It’s a scoreline that immediately places it into the pantheon of World Cup shocks, but is it possible to dig a bit deeper and work out just how much a surprise it is that a team from a small set of Macaronesian islands was able to thwart one of soccer’s leading nations? We gave it a go.

How Cape Verde did it

First of all let’s examine how Pedro Leitao Brito’s side stymied the Spanish, in a game that followed a predictable pattern, as Spain dominated possession and pushed Cape Verde back with relentless passing and pressure. By the end, Luis De La Fuente’s side had completed 400 passes in the attacking third, to their opponent’s… eleven.

But Cape Verde simply did not wilt in a solid, switched-on 4-5-1 defensive shape, compressing space between the lines and defending heroically in their own penalty area to keep the European Champions at bay, and committing only one foul in the process — the fewest ever recorded in a World Cup game.

Given the chasm in individual quality, they had little choice but to drop deeper at times and soak up Spanish attacks. But this was not a completely passive defensive performance from Bubista’s men, looking to spring out of midfield and hassle the ball up the pitch whenever the opportunity arose.

The image below helps to illustrate the general pattern throughout what must have been an exhausting second half. With Spain prepared to commit so many players forward, often leaving six across the front line, they ensured they remained solid in the centre of the pitch, blocking out passes to the dangerous Pedri and Fabian Ruiz in advanced areas and keeping that yellow area as small as possible.

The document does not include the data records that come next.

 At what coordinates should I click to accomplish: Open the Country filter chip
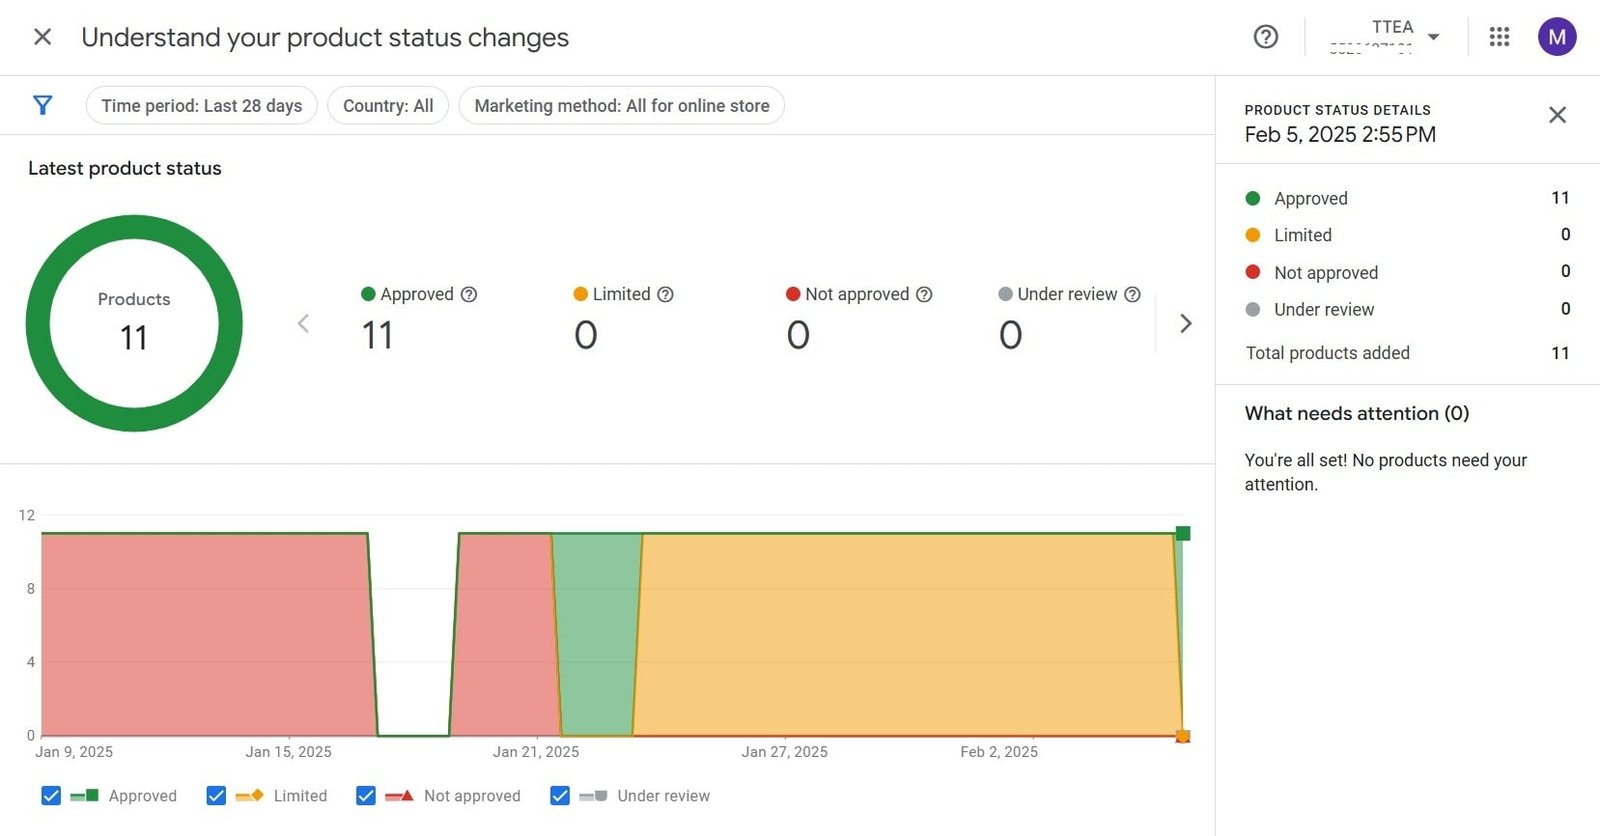tap(388, 106)
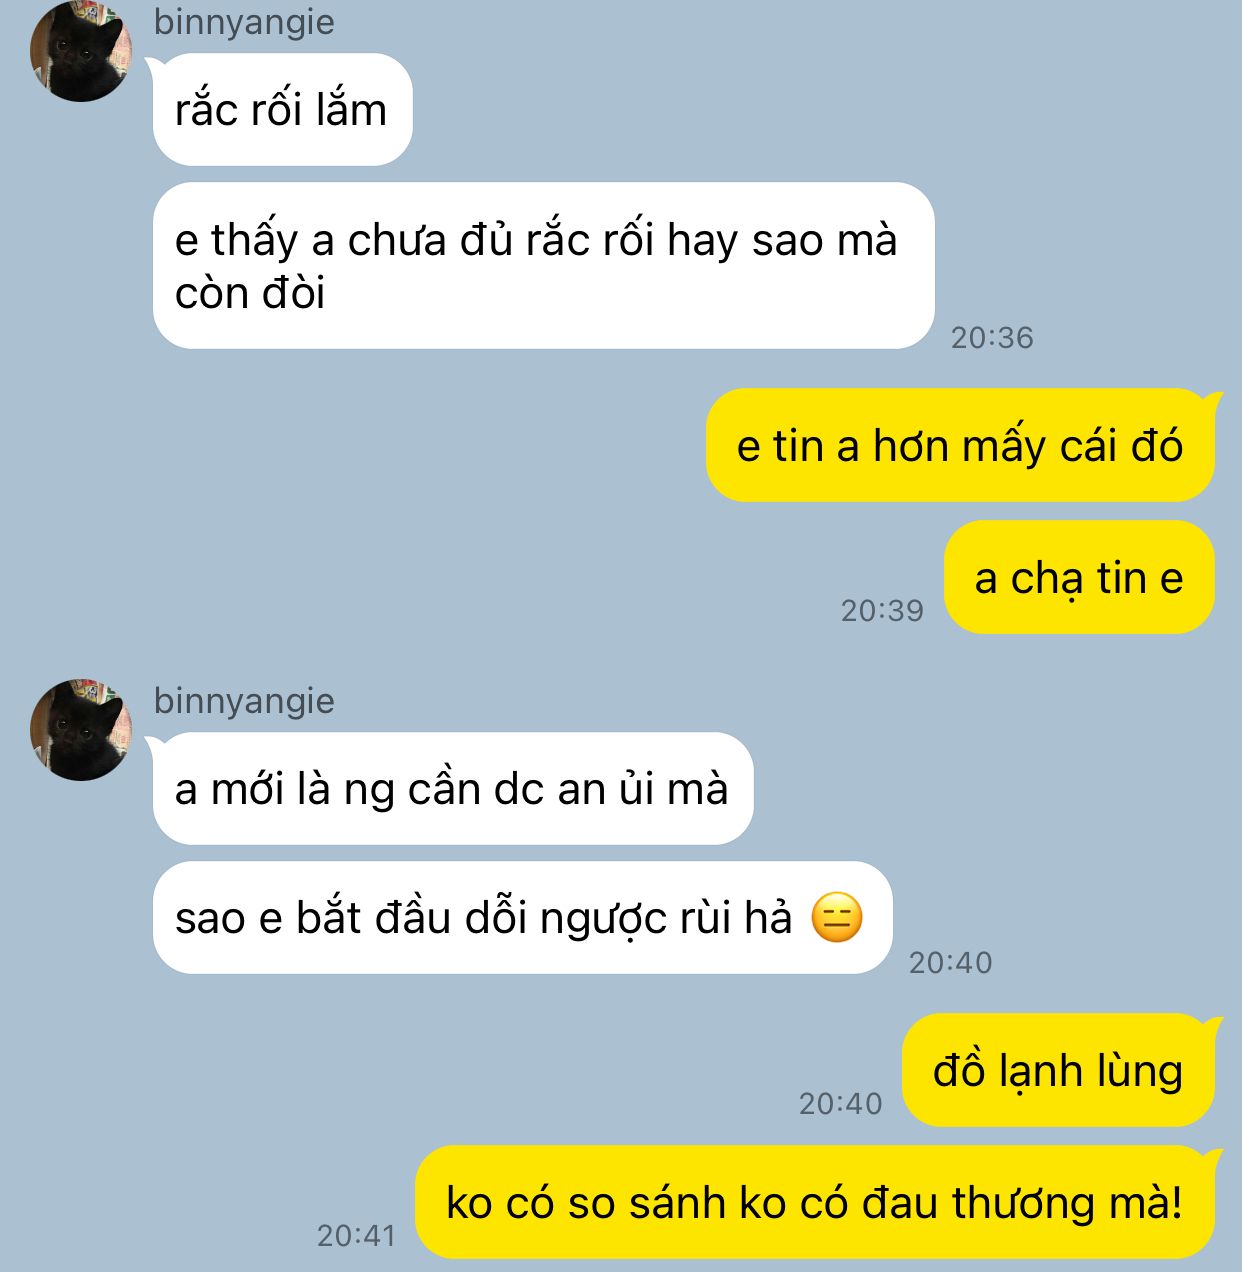Tap the 20:36 timestamp
Screen dimensions: 1242x1272
coord(992,338)
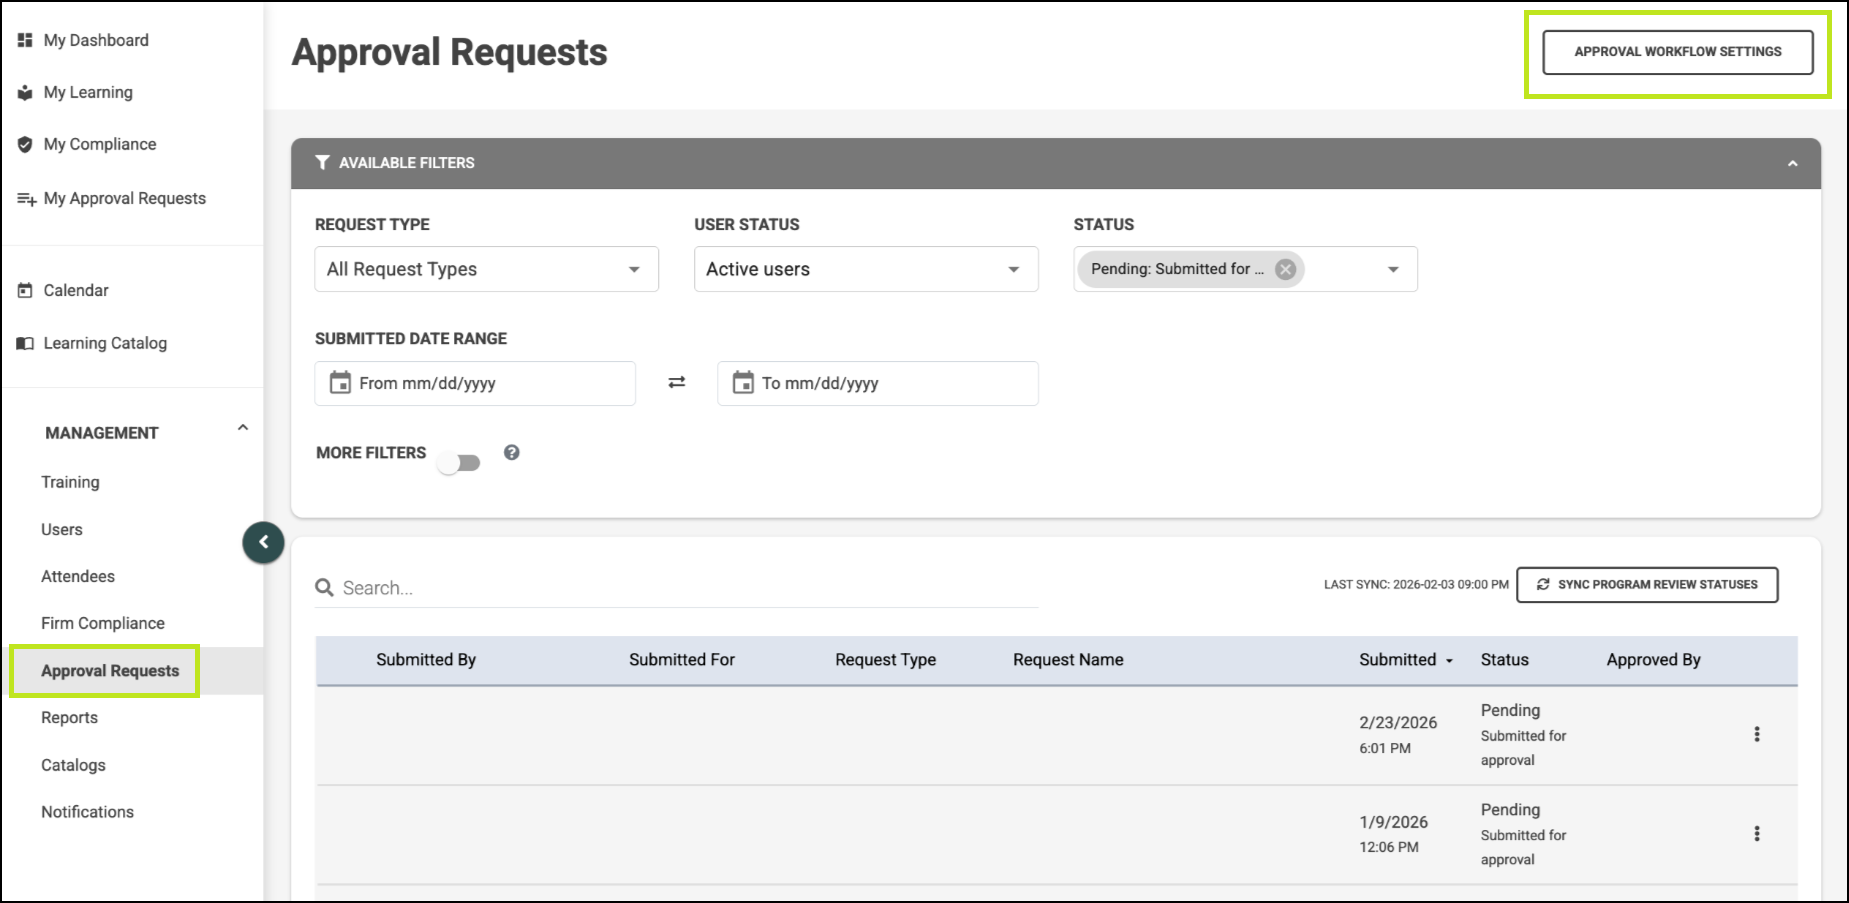
Task: Open the Request Type dropdown
Action: tap(486, 269)
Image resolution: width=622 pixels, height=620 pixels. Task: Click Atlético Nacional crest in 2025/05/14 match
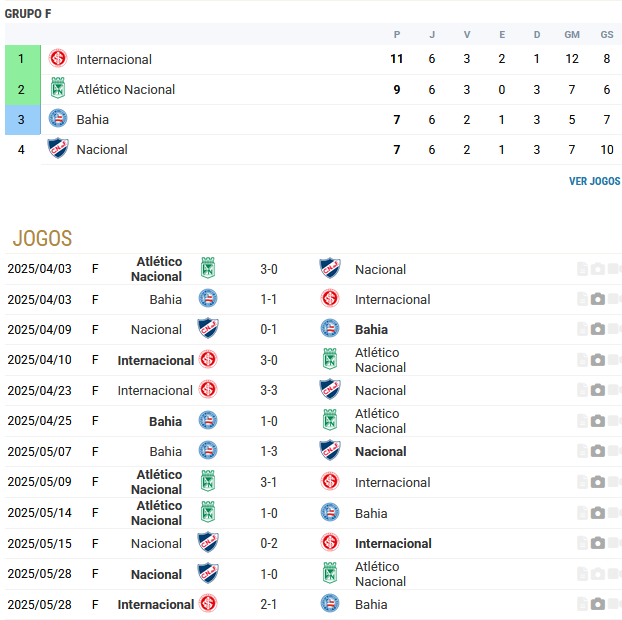[x=208, y=512]
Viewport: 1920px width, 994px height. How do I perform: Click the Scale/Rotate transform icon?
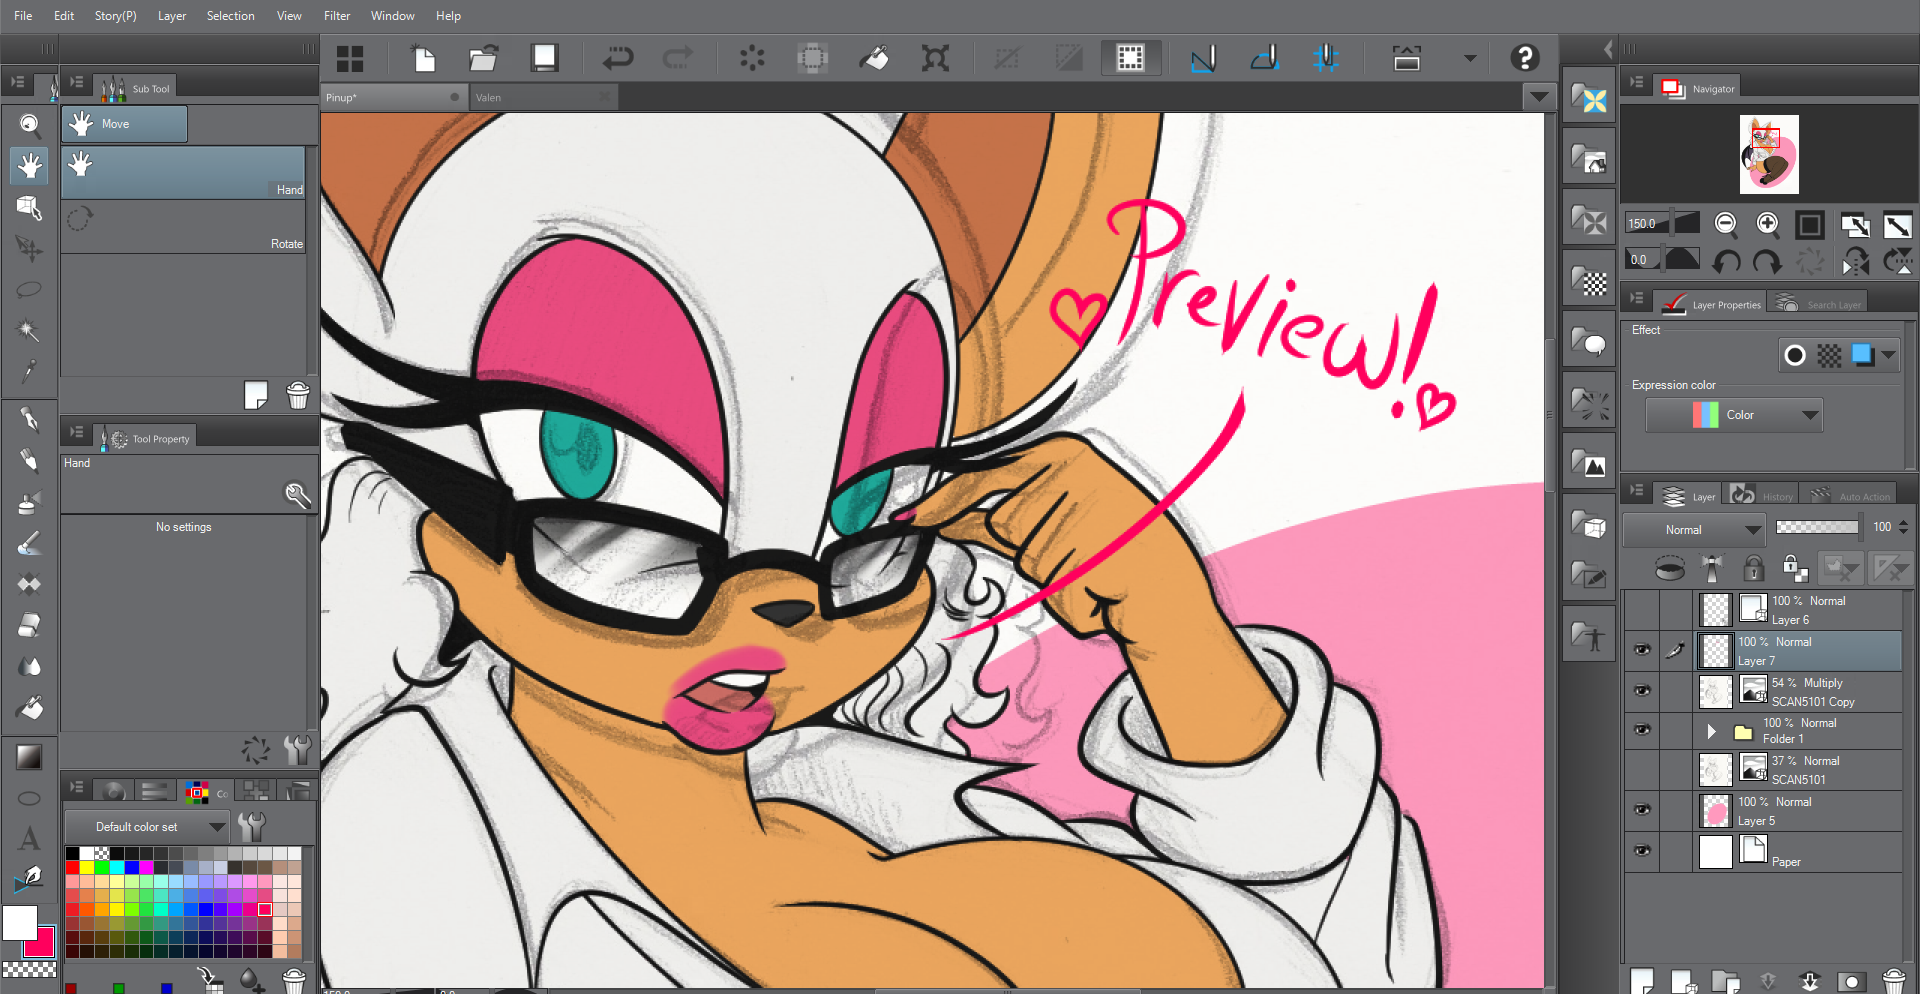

It often left passes out wide to advancing full-backs, but when the ball was floated over, Cape Verde moved as a collective to close down, passing players on and clogging up the flanks to ensure progress was stopped.

On the occasions that Spain did break through, they were able to rely on colossal last-ditch defending from centre-backs Pico Lopes and Diney Borges. Goalkeeper Vozinha, meanwhile, 40 years of age, made seven crucial saves.

As we can see from the visualisation below, both central defenders made at least six clearances in their own penalty area. Lopes notably threw himself in front of a Mikel Oyarzabal volley with just moments to go, a prime example of the back-four’s commitment to defend their goal.

Not only without the ball, their were moments of real quality when Cape Verde recovered possession, zipping the ball around the Spanish pressure and often looking to play their way out with short passes into midfield. With a little more composure and splitting quality on the final pass, they may have made one of their rare forays forward count.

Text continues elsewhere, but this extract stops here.